--- DATASET Enclosed Below ---
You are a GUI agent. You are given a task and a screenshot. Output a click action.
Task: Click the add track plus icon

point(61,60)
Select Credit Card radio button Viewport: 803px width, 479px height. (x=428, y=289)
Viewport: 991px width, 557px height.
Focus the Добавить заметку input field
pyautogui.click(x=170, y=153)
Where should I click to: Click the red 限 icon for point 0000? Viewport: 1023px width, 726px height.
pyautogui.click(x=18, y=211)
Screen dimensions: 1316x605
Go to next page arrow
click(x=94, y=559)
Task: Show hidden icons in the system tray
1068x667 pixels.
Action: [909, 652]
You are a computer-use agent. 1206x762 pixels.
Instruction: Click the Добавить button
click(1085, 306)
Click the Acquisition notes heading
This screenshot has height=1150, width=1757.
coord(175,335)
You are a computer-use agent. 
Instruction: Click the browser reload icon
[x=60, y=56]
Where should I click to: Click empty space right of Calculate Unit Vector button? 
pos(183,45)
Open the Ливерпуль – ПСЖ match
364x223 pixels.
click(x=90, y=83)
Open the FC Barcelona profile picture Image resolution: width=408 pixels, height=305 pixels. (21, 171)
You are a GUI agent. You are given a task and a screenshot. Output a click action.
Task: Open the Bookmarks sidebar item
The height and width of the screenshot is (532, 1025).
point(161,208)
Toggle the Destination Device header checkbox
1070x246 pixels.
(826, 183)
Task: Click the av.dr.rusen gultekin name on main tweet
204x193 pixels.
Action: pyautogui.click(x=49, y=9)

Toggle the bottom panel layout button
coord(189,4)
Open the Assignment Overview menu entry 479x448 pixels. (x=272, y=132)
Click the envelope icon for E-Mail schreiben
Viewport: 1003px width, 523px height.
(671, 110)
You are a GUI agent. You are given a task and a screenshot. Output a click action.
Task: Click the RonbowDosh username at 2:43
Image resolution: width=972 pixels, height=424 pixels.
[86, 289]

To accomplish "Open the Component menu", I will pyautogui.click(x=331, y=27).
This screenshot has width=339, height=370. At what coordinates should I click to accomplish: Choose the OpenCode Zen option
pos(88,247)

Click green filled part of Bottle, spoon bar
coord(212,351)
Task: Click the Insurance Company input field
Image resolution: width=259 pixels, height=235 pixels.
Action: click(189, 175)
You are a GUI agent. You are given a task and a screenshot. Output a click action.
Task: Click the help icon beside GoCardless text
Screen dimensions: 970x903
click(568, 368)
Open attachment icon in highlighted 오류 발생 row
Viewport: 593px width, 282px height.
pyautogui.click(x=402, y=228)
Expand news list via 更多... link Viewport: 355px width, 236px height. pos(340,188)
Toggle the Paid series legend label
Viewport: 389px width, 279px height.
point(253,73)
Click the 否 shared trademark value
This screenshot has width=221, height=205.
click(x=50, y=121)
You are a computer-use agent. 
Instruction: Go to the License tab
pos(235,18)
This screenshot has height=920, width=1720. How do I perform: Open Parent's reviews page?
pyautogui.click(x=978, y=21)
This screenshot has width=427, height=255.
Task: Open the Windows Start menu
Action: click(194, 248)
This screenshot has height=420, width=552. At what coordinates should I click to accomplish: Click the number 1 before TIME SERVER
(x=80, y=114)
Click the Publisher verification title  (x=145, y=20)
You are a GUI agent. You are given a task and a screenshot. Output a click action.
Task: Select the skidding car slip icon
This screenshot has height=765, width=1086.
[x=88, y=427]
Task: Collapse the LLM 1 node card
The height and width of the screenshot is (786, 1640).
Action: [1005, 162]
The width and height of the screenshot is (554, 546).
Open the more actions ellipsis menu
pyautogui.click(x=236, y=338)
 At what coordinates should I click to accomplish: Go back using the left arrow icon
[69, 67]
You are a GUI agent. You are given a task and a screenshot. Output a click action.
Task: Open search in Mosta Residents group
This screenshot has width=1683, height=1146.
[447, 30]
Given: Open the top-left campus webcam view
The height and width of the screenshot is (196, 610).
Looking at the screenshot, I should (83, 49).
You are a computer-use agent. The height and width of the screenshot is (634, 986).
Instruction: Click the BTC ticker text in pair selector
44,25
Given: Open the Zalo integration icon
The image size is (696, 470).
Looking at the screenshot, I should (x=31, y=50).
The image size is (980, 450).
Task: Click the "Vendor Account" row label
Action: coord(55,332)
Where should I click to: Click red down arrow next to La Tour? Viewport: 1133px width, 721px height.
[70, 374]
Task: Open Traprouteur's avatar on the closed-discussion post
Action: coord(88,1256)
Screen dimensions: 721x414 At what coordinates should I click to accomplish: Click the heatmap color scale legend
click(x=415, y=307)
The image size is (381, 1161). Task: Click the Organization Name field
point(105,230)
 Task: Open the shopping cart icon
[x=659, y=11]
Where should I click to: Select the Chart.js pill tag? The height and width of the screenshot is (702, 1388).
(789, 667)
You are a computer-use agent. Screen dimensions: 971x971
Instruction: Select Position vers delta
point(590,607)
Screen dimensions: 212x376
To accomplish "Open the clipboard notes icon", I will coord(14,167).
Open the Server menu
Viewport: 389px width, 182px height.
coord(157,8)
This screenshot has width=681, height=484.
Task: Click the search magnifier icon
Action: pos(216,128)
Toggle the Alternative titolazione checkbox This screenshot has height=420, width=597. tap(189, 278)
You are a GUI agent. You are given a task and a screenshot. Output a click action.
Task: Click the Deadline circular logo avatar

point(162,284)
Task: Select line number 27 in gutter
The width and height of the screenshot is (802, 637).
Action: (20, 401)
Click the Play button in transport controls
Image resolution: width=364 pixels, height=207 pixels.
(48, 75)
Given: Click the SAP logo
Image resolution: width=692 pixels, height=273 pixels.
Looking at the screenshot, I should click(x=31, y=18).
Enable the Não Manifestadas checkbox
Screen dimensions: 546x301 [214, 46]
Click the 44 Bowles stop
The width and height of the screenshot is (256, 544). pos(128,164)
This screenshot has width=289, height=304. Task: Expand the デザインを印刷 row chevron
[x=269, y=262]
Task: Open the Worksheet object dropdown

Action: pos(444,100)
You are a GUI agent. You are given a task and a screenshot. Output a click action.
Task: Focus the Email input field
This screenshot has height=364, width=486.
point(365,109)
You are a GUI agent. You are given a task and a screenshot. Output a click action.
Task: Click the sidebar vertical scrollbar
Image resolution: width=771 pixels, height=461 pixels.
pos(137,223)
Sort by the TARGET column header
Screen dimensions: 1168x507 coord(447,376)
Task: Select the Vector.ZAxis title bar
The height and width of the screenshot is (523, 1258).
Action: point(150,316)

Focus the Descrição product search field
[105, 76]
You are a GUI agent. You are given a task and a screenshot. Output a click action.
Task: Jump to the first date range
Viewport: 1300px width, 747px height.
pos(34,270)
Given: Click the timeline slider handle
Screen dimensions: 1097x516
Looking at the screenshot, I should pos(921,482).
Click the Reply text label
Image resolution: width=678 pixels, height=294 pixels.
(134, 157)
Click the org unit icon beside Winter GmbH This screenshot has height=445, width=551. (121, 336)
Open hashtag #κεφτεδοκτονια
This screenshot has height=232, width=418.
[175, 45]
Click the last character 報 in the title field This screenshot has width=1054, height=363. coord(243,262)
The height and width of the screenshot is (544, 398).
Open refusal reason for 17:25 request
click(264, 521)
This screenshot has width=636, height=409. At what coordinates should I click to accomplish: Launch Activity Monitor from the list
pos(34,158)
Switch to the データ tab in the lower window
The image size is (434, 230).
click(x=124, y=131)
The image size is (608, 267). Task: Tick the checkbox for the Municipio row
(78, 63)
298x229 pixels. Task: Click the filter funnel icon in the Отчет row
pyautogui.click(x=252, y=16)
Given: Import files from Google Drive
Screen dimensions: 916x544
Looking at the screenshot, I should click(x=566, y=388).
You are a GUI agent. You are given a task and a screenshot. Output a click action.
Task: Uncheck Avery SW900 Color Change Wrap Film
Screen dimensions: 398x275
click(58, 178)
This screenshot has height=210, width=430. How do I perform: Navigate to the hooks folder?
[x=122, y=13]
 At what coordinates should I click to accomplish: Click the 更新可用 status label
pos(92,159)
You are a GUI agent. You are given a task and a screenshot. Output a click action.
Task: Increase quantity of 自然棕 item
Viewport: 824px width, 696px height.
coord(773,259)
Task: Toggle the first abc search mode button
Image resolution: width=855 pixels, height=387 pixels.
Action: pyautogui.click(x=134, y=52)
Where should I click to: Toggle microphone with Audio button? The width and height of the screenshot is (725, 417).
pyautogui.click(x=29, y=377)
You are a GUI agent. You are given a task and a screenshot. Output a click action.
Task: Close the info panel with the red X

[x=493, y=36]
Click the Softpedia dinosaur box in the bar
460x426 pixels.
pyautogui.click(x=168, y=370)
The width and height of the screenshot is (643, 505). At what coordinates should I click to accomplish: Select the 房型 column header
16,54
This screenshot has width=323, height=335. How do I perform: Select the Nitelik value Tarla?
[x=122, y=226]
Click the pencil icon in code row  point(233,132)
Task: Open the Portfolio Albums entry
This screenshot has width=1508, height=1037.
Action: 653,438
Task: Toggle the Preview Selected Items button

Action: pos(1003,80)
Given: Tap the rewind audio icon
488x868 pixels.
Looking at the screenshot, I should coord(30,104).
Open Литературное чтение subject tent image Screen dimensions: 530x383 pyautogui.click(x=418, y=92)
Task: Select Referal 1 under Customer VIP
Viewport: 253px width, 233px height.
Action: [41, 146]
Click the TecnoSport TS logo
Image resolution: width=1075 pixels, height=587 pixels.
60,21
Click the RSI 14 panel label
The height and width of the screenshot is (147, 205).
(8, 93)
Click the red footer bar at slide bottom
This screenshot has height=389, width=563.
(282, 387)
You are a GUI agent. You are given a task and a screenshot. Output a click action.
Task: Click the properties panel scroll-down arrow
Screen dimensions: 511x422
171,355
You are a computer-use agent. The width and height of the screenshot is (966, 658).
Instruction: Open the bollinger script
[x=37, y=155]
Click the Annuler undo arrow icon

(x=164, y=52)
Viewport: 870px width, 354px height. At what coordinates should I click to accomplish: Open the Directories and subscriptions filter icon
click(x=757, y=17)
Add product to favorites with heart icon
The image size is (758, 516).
--- End of Enclosed DATASET ---
**WORK ORDER:**
Quote the data above verbatim from its first line to the line that includes "Viewport: 991px width, 557px height.", with both boundary lines retained.

**EXERCISE RESPONSE:**
You are a GUI agent. You are given a task and a screenshot. Output a click action.
Task: Click the add track plus icon

point(61,60)
Select Credit Card radio button Viewport: 803px width, 479px height. (x=428, y=289)
Viewport: 991px width, 557px height.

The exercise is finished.